Bosiell Posted October 26, 2007 Posted October 26, 2007 You let it all out out to her, you have cleared the air and your heart. That can only be a good thing. Although you feel of course empty in the fact that is finally it, like you have said, now you can concentrate fully on moving on. You didnt blow it, you just went with your feelings, and you know you will feel better for it long term. You should feel proud. Although I am pretty sure my ex has moved on from me, I am currently still stuck. I feel I need to clear some air with her also, get some things out of my heart, which I did not have chance to when we initially broke as it was all so sudden. If I do not do this, I feel I may not be able to drag myself away from this situation
Author niceguy27 Posted October 26, 2007 Author Posted October 26, 2007 I took a lot of time to think things through and gave us both some space before I laid it out like this. I would give you the same advice too. Make sure your strong enough to be able to make a decision with a clear head. Base it on what YOU want deep down without any outside influence (emotions, etc.). When its all said and done you will have made a genuine and whole hearted effort to really open yourself up to what you want. To be able to let go like I did makes me feel a lot better about myself. I now know that I can move forward and take the next step. Thank God that her and I were able to communicate with each other. We understand each other so well that I am/was able to be open with her with my feelings. So instead of feeling like I was desperate or needy, it was an honest expression of how I feel and to be able to do that with someone and have them not pass judgement on you is beyond priceless. I still have hope that down the road the two of us may find each other again. It's not the kind of hope that will hold me back but the kind that we really did love each other to know that right now its just not mean to be and there is no sense in holding on to that. I think that as we go through life there will probably only be a couple people that we probably could of married and had a life together...She was one of them but right now its not meant to be and for me recognize that and move on will make me stronger and more aware of what love is.

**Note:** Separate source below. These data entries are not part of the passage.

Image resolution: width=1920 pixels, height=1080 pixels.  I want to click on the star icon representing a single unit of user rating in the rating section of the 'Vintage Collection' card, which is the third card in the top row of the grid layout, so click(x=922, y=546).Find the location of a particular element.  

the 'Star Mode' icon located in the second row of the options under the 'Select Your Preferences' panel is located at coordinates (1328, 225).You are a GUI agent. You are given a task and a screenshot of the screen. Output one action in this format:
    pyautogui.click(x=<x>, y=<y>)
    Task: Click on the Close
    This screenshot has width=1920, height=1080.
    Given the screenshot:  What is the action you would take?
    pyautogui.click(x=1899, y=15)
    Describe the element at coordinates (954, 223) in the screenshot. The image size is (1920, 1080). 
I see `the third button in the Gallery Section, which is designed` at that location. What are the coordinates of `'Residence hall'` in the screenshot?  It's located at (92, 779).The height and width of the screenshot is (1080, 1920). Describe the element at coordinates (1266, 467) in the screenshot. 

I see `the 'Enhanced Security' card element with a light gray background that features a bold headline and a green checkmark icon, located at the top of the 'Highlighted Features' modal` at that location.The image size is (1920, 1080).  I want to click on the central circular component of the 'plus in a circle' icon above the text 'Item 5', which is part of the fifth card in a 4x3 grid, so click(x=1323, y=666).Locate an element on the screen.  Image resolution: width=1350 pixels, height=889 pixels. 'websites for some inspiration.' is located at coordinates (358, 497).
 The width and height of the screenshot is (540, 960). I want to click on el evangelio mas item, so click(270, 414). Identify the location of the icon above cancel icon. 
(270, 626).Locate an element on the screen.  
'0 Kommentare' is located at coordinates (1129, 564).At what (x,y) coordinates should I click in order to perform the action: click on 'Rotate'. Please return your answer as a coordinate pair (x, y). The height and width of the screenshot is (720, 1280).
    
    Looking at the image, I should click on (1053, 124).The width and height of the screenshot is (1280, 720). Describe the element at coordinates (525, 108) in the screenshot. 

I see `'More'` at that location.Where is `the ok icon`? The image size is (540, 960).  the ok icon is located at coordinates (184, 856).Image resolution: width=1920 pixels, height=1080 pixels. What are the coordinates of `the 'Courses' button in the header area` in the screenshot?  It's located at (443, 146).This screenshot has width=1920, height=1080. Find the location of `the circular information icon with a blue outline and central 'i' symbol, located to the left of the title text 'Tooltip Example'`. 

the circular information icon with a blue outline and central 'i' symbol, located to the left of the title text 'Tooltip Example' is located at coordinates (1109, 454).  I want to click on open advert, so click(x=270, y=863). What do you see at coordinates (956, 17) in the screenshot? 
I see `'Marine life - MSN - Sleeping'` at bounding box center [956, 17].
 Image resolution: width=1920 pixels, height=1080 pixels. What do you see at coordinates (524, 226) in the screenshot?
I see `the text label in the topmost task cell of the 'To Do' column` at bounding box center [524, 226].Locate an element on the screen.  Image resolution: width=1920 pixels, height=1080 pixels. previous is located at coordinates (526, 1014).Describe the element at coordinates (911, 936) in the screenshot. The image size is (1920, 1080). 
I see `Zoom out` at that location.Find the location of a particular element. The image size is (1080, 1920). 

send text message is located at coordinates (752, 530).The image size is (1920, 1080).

Author niceguy27 Posted October 26, 2007 Author Posted October 26, 2007 Blah Blah...I have no feelings left. I feel indifferent about things right now. I dont know if its because I am emotionally drained or what but I feel almost as if somethings been ripped out of me. All the stuff that I thought was right turned out to be wrong. I feel numb and exhausted and just want to feel myself again. Now that all the feelings are out, it feels as though I just woke up from a daze and Im trying to find my bearings.
brothermartin Posted October 26, 2007 Posted October 26, 2007 My man, you need a drink, a lap-dance, and some phone numbers thrown at you!!! Oh, that empty, drained feeling you have? Thats called FREEDOM!! Dont worry, it comes as a shock at first. But you'll remember how it works!